(Selection):
************
“The Trinity: God’s Love Overflowing,” a report received by the 217th General Assembly, has sparked considerable discussion. I find this encouraging. When a church is eager to engage in vigorous conversation about a core Christian doctrine, it signals to all its members: theology really does matter.
The primary aim of this report is to help our church renew its faith in the triune God by “reclaiming the doctrine of the Trinity in theology, worship, and life” (66-67). Trinitarian doctrine contains good and joyful news. It identifies the God of the gospel as “the triune God who in loving freedom seeks and saves us, reconciles and renews us, and draw us into loving relationships that reflect the eternal oneness of God” (79-80). Far from offering either a novel or an exhaustive exposition of Trinitarian doctrine, the report focuses on the good news that this doctrine enshrines and, most decidedly, on its practical significance.
************
(Source material):
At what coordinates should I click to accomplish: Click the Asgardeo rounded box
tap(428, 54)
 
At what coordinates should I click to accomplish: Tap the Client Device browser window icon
************
(Stated task 1): Reproduce the stretch of the Trinity passage from "The primary aim" through "its practical significance.".
(Stated task 2): Extend the Trinity passage, starting right after its final sentence.
The data comes from a source unrelated to the Trinity passage.

(Written answer 1):
The primary aim of this report is to help our church renew its faith in the triune God by “reclaiming the doctrine of the Trinity in theology, worship, and life” (66-67). Trinitarian doctrine contains good and joyful news. It identifies the God of the gospel as “the triune God who in loving freedom seeks and saves us, reconciles and renews us, and draw us into loving relationships that reflect the eternal oneness of God” (79-80). Far from offering either a novel or an exhaustive exposition of Trinitarian doctrine, the report focuses on the good news that this doctrine enshrines and, most decidedly, on its practical significance.

(Written answer 2):
This is evident in both the report’s theme and structure. The central theme is the inexhaustibly rich love of God shared among the persons of the Trinity in all eternity and communicated to the world in the life, death, and resurrection of Jesus Christ by the power of the Holy Spirit. “We meet God’s threefold love in the astonishing faithfulness of the Holy One of Israel, in the costly grace given to us in Jesus Christ our Savior, and in the new life in communion with God and others that has come to us in the gift of the Holy Spirit” (246-239; see also 168-170; 259-260).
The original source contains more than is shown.